Mesa's Cisco UCS platform supports its core enterprise resource planning applications and those operated by the Parks and Recreation department. The next internal customer to transition to the unified computing system will be the Mesa Police Department, which will begin migrating applications to the new infrastructure this summer. To better support the critical applications required for public safety, Deshuk says the city will deploy another offsite Cisco UCS platform for redundancy within the next few months.

Deshuk says Mesa reaps many benefits from its Cisco UCS rollout, including lower cost of ownership compared with its aging mainframe, as well as simplified operations. He adds that budget projections that once took 24 hours to complete are now done in 40 minutes, thanks to the power of the unified computing platform.

With a total investment of roughly $750,000 on the unified computing system, including the backup site, the purchase already generates savings in server hardware, power consumption and staff time. "We are saving a quarter of a million dollars in boxes, power and the time spent to upgrade and patch servers," Deshuk estimates. "But this investment wasn't just meant to save money. It's an integral part of our business strategy."

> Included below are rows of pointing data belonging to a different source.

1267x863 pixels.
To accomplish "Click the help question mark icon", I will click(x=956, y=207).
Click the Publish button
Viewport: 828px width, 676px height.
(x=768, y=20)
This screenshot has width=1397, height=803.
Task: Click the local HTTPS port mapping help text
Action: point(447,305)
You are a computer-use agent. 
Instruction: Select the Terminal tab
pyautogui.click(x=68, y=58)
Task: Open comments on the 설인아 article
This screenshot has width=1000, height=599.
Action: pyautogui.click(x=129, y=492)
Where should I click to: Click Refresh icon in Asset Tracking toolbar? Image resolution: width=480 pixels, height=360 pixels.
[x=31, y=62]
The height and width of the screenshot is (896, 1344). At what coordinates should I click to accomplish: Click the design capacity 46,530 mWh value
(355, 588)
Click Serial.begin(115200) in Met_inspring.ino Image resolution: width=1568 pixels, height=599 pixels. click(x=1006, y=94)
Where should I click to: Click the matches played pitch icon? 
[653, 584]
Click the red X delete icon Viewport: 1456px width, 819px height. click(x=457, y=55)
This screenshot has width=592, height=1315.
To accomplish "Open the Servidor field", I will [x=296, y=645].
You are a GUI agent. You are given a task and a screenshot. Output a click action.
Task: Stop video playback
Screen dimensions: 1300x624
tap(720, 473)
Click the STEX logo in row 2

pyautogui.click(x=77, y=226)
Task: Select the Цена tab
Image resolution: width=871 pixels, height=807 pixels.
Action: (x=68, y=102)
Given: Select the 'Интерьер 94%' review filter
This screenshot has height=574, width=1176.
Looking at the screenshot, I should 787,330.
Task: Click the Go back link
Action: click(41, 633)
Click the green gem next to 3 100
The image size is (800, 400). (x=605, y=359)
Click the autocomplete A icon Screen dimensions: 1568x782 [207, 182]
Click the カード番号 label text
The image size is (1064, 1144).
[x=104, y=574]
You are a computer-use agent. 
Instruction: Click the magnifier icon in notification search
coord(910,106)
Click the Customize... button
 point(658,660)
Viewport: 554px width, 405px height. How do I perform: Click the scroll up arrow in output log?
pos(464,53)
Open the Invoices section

Deshuk recommends that government agencies migrate their noncore, stand-alone applications to unified computing platforms first before tackling more critical applications. "After we had the back-end and smaller verticals like the park systems done, we did the big core business systems like ERP and document management," he says. Mesa's Police Department requires another layer of multitenancy and separate ownership, management and security, he explains.

The IT leader's other piece of advice is to deploy a backup unified computing platform earlier in the process. "Until we get the second box up and running, we increase our potential for catastrophic failure," he says. "We'll have additional comfort and resiliency when the backup system is live."

Consolidation Starts with a Unified Foundation

As part of an initiative to consolidate data centers, eliminate hardware and reduce power needs, the state of New Mexico in 2011 deployed a unified computing system in its Santa Fe data center.

The Cisco UCS platform has allowed New Mexico to eliminate dozens of servers so far. "We upgraded and virtualized our Microsoft Exchange system to Exchange 2010, and multiple racks of servers went away with just that one system alone," says Darryl Ackley, cabinet secretary for the New Mexico Department of Information Technology.

Ackley says the main benefits of the unified computing platform have been in freeing IT staff from having to maintain physical servers and speeding their ability to stand up new virtual servers.

"I remember asking my staff to set up a server for me to demonstrate a new technology, and the estimate I was given was a couple of months. That's been reduced to a couple of days," he says. "We're nimble if somebody wants to spin up an experimental platform. That kind of improvement translates into much more efficient and cost-effective capability."

With the majority of its IT applications migrated to the Cisco UCS platform, the New Mexico IT department now offers services to other state agencies. "Our vision for this is that it operates as a private-cloud infrastructure for the state," Ackley says. "It's truly built with business continuity and disaster recovery in mind. That's where we want to go next."